Un autre point de critique est lié à l’esthétique même du manuel, avec les voyelles et consonnes écrites de couleurs différentes, ce qui constitue un obstacle à une lecture aisée. Selon certains neuroscientifiques et médecins, il vaut mieux que les textes soient imprimés en noir sur fond blanc, afin de faciliter la prise d’informations visuelle et pour éviter que l’activité de l’hémisphère cérébrale gauche ne soit altérée par une sollicitation de l’hémisphère droit, dû à la présence de couleurs et d’images.
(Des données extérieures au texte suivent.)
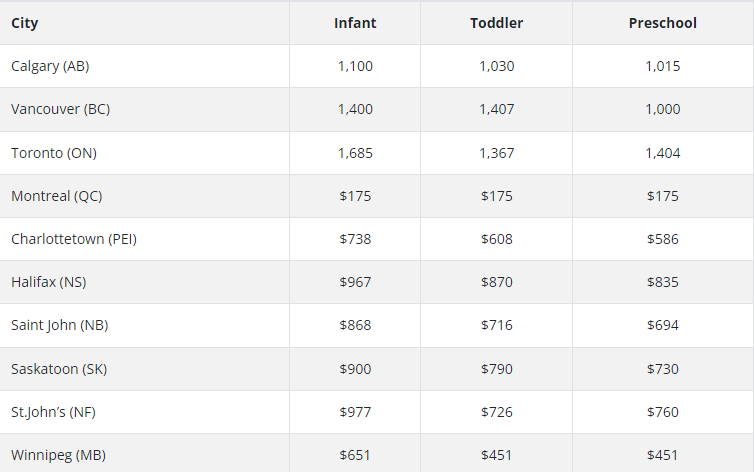754x472 pixels.
Task: Click Charlottetown infant value $738
Action: click(x=355, y=239)
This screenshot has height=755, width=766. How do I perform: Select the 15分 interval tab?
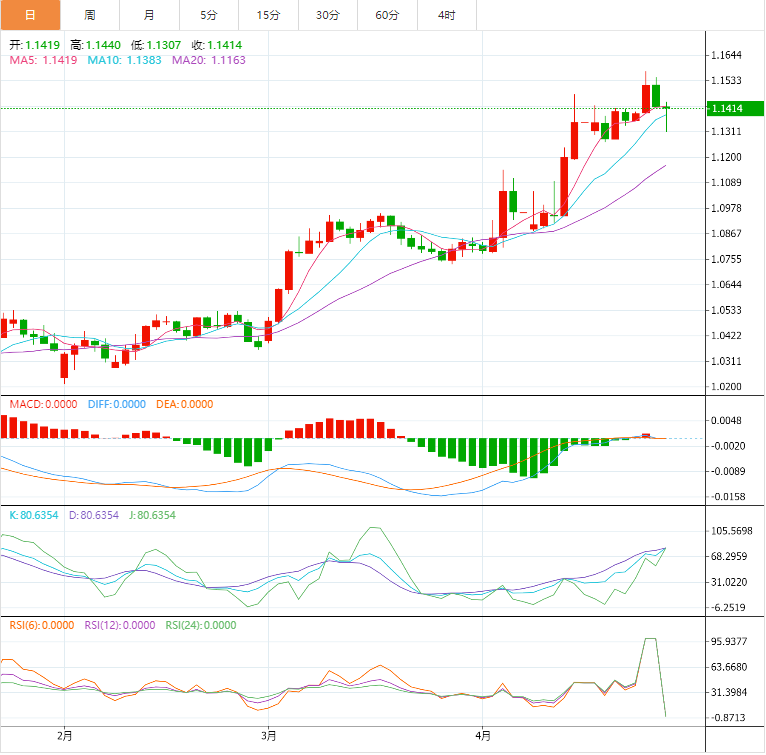point(268,15)
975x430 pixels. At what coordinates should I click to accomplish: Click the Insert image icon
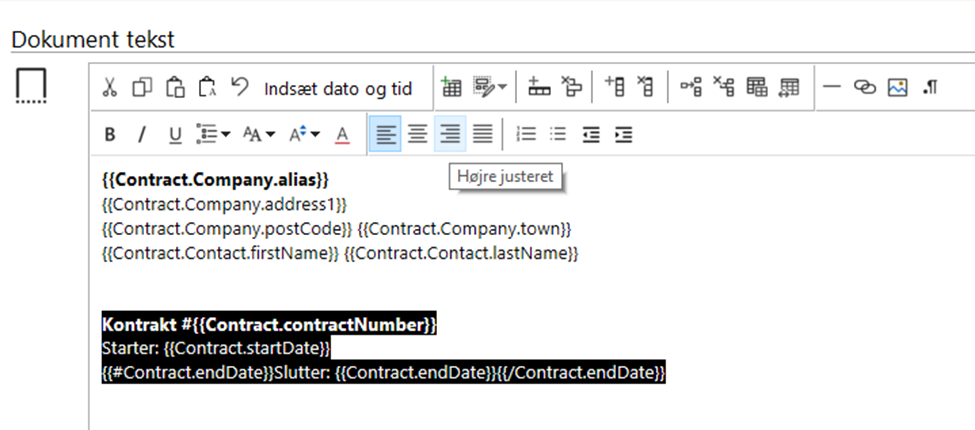click(897, 88)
Enfin, la pédagogie conseillée aux enseignants par le manuel est la suivante : « N’abordez une nouvelle leçon que lorsque la précédente est bien assimilée. ». Or, comme le rappelle notamment Eveline Charmeux, les recherches en psychologie des apprentissages, de même que l’expérience empirique personnelle, montrent que les savoirs ne « s’empilent » pas les uns après les autres, mais s’organisent les uns par rapport aux autres, et il est fréquent que des leçons ultérieures permettent de comprendre et d’assimiler les leçons précédentes .
Lire avec Léo et Léa semble donc cristalliser les critiques des linguistes ainsi que des scientifiques, unanimes quant à sa non-conformité aux programmes en vigueur.